In 1980, shaken by some of the criticism, but bolstered by the thousands of messages  from women affected by The Dinner Party, Chicago  decided to dedicate the next five years to finding visual forms for childbirth,  a fundamental female experience  rarely represented in art  and all the more appealing  to her for this reason.    One of her earliest actions was to watch a friend give birth, drawing furiously to catch the moment. She was shocked and overwhelmed by the  pain and majesty of the event, which she  described as a moment of creation, feelings which she translated into  her designs for  the works in this series.  As with The Dinner Party, Chicago did not work alone although, again as with The Dinner Party, she was the instigator and captain of the enterprise. The images she created were carried out in needle and thread, that most  domestic of female skills,  selected, she says , to soften a tough subject matter with few art historical precedents.     As the  first  completed works emerged,  Chicago became aware of the expressive power of needlework and adapted her designs to take advantage of the workers’ skills.    This mutual respect and willingness to learn  is typical of the artist, who says that all her work  has been a process of discovery.  Seeing a group of  Birth Project works in New York in the late eighties, I was struck  by  how the stitching  ratched up the power of the designs  to suggest  the vibration , distortion  and self obsession which are part of the experience .

With the Birth Project, aspects of Chicago’s practice became much clearer. Not for her the one-off work .   A theme was what attracted her.   And not for her the comfortable use of materials already mastered.   From the  early sculptures which had pushed her to an auto painting school to get the sleek and shiny surface she was after  to the fascination with  firework technology, from   the dozens of  experimental plates that did not survive the kiln to the collaboration with an Aubusson  workshop to turn her designs to tapestry, Chicago has thrown herself  into the technical side of art making.   Easy way out is not a concept she understands.   Nor is lack of professionalism.  One of the bewildering things she learned when making The Dinner Party and the Birth Project was that many of the china painters and embroiderers were not able to take criticism, to work to order, to produce work on time.    The problem was that while Chicago was working within an age old workshop set up, with a lead artist and assistants, the assistants in her particular case were  mostly amateurs  who operated in a climate of gentility and  who expected praise and politeness for their contributions.  Judy , a professional to her fingertips, found this bewildering  . Her book, The Birth Project,  shows her constantly learning , not just about  the process of making the art but about the lives of the people who were helping her make it.    Some women began but did not finish: ‘ But of course I  was working primarily with people who were not professionals.  Most of the needleworkers stitched in their idle hours, fitting their work  in and around the demands of their lives.  I do the opposite – squeezing my personal life and needs into the little crevices  left over in my workdays.’

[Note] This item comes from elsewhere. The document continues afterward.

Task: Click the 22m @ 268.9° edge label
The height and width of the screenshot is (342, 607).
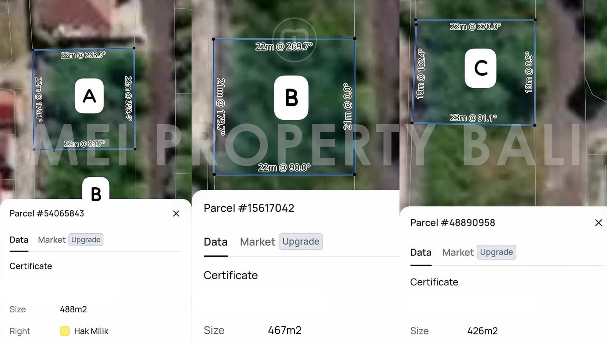Action: [83, 55]
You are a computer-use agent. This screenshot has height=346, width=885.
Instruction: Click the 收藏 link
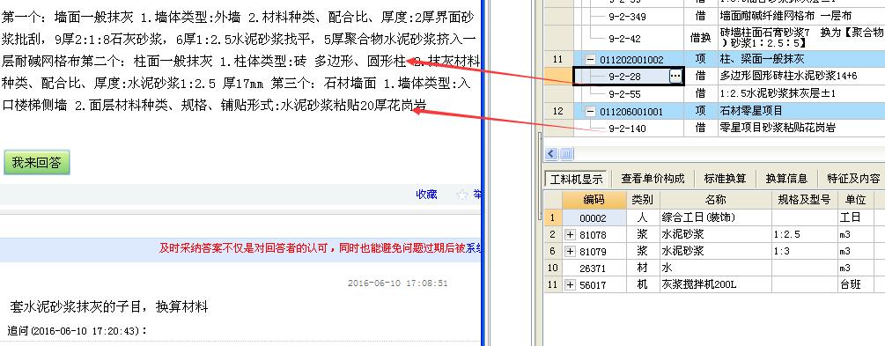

After a decade and a half of organising, commanding, encouraging, learning ,fund raising and making art, she took a break. Not from art but from art  that relied on involving teams of other people.   In 1987 ,   with her new husband the photographer Donald Woodman,  she embarked on a new journey, the Holocaust Project, undeterred as always that it was a subject most artists skirted nervously . I use the word ‘journey’ with intent.   Not only did she go on an actual journey to the concentration camps but she went on a journey of self education. It ended up being more work than ever, as she relates in her book of the same name:  ‘Although I’ve done other major projects before, none involved the amount of travel, research, logistics, planning or intensely focussed work .’ As she tried to order her feelings about the holocaust,  her mind raced past the received ideas: Chicago’s holocaust  became a visual expression of her hatred of oppression, not just of the victims, but of all oppression – a metaphor, in other words .     The climax of the resulting  stained glass piece, one monumental tapestry and  sixteen painting-photography combinations was a vast tripartite  work of stained glass , Rainbow Shabat, 1992, which in her  words ‘offers a vision of a different world through an image of the  Friday night Shabbat service as an international sharing across race, gender, class and species’.   Cruelty to animals  (one of her beloved cats was the model for the embracing dog and cat beneath the table) , racial oppression and  the rich exploitation of the poor in capitalism,  all came into her imagery .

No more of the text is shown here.